Commissioned by International Contemporary Music Festival AFEKT
bass clarinet, trumpet, tuba, piano, percussion (1 player), violin, viola, cello
23 October 2021, Tallinn, Noblessner Foundry, International Contemporary Music Festival AFEKT, by Ensemble Musikfabrik, conducted by Clement Power
As a composer I value everything that influences our ability to consciously embrace the present moment and keenly observe that which surrounds us – the various facets of silence and noise as well as microscopic events in sounds and the musical process because, paradoxically, it seems that the more the composition process is tied to the music itself and the musical reality, the more it allows the music to mirror the surrounding existence and its patterns through moments of insight.
In a way, Born In Waves is a continuation to my previous piece To Become a Tree (2014), which observes daily life at the backdrop of technological singularity and biotic crisis. In 2014 I wrote: our environment is constantly being monitored and even recreated, and yet it is more difficult than ever to maintain the balance of the ecosystem based on its simplest foundations. Data driven industries and technological singularity (a threat of uncontrollable processes in the technological sphere) cause the more profound reality driven insights – i.e., our inherent ability to form a decision by integrating various levels of intelligence that involve intuition, inspiration and differentiation capacity – to shift from the centre of focus. In the meantime, everything has amplified. I noticed that to remain in touch with myself during the crisis, I needed to delve even further into my roots – so I returned to the sea and the waves, which form the very essence of my roots. My entire family comes from the small island of Kihnu, which is protected under
UNESCO Cultural Heritage.
I remember an incident from my childhood, when I was reading about Enn Uuetoa or Kihnu Jõnn, a an unauthorised captain, who lived on Kihnu island in the 1850s – he was always the first one who dared to test the ice in early winter to get home on foot from his assignments. Once he had the courage to go, others would follow – he was called the “ice tester”. This reminded me of one of my own experiences at sea: I was still in kindergarten when I tried to follow my grandfather to his fishing spot on the ice (it’s fascinating how small children only see adventure everywhere, not danger). Luckily, my grandfather’s dog picked up my scent downwind; that was when I understood that you don’t joke around with the sea. You need to learn to live with the sea. If you live in a neutral city environment, you tend to forget about those things. You must take nature into account, and in that sense, nothing has changed in this world. It is one thing to stay away when the waves are thrashing around. But it is entirely different when the changes are visible and tangible – the decline in the number of species; the sounds, scents and colours that no longer exist. When you don’t see these things that used to bring you daily joy, it saddens you and makes you think how much every person could do to help reduce our ecological footprint.

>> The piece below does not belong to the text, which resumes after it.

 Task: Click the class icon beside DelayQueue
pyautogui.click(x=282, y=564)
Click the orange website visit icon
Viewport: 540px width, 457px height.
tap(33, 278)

My daughter was born right before the COVID-19 crisis, but this crisis helped me understand that children need contact with nature, similar to what I experienced in my childhood. It provides a deeper understanding of life and helps us see the cause-and-effect relationships around us. As we are borrowing this world from our children and yet are so inept at preserving nature, maybe this gives us a little hope that in the future, professionals in IT and other sectors will learn to take nature and the environment into account early on, and find smarter ways of living and better solutions for the problems we have created. So, in a sense, this composition is a reverberation of past years. On the other hand, it is also about rekindling my relationship with the sea, the environment into which I was born.